At 70–80% load, this PSU can sustain 1400–1600W of continuous delivery — enough for a 6-GPU rig using power-hungry cards like the RX 6800 XT or RTX 3080, where per-card draw might sit at 180–220W even after power limiting. It's also the cleanest single-PSU solution for a 6-GPU rig when you don't want the complexity of synchronising two units.
Best for: High-wattage 6-GPU rigs, simplified single-PSU wiring, miners who want headroom for overclocking or future card upgrades.

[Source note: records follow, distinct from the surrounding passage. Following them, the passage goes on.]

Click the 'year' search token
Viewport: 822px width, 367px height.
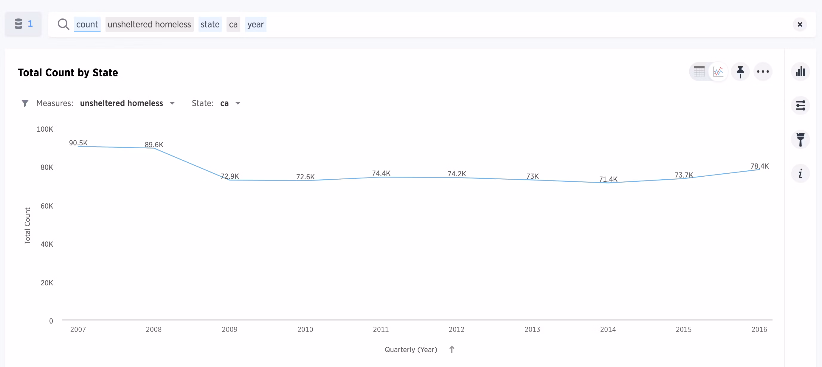click(x=255, y=24)
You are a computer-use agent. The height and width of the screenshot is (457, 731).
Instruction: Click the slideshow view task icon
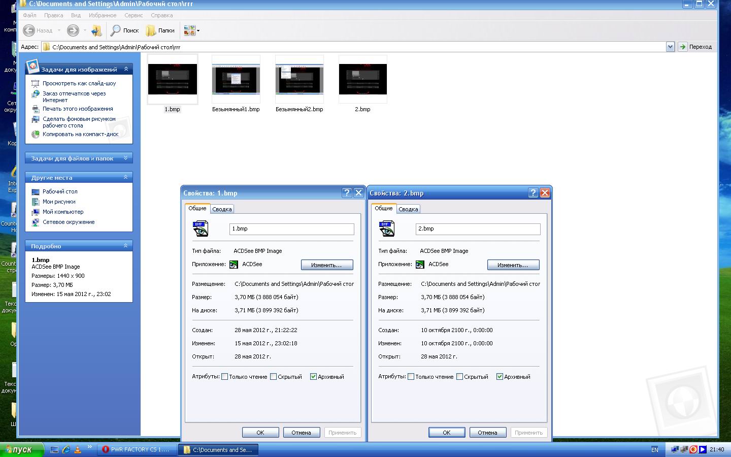(x=35, y=83)
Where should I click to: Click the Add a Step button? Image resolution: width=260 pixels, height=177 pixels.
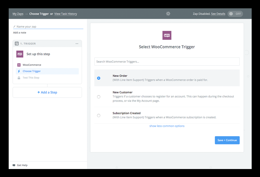(47, 92)
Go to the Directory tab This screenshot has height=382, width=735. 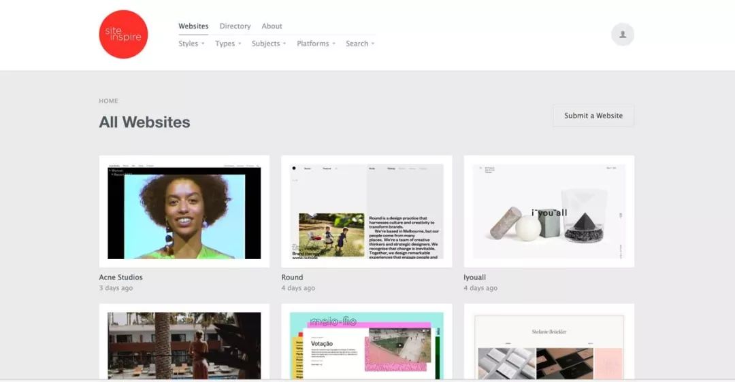235,26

When to Use Two PSUs Instead of One
A 12-slot mining board like the BIOSTAR TB360-BTC PRO 2.0 or the B250C BTC 12-GPU board running a full complement of cards will exceed what any single consumer ATX PSU can handle. At 12 × 120W average draw, GPU load alone is 1440W before system overhead.
The standard dual-PSU approach for mining uses a PSU sync cable (also called an add2psu or dual PSU adapter) that triggers both units simultaneously from the motherboard's single power-on signal. One PSU powers the motherboard, CPU, and a portion of the GPUs; the second PSU handles the remaining GPUs. Both units need to share a common ground — achieved by connecting them to the same power board or running from the same wall circuit.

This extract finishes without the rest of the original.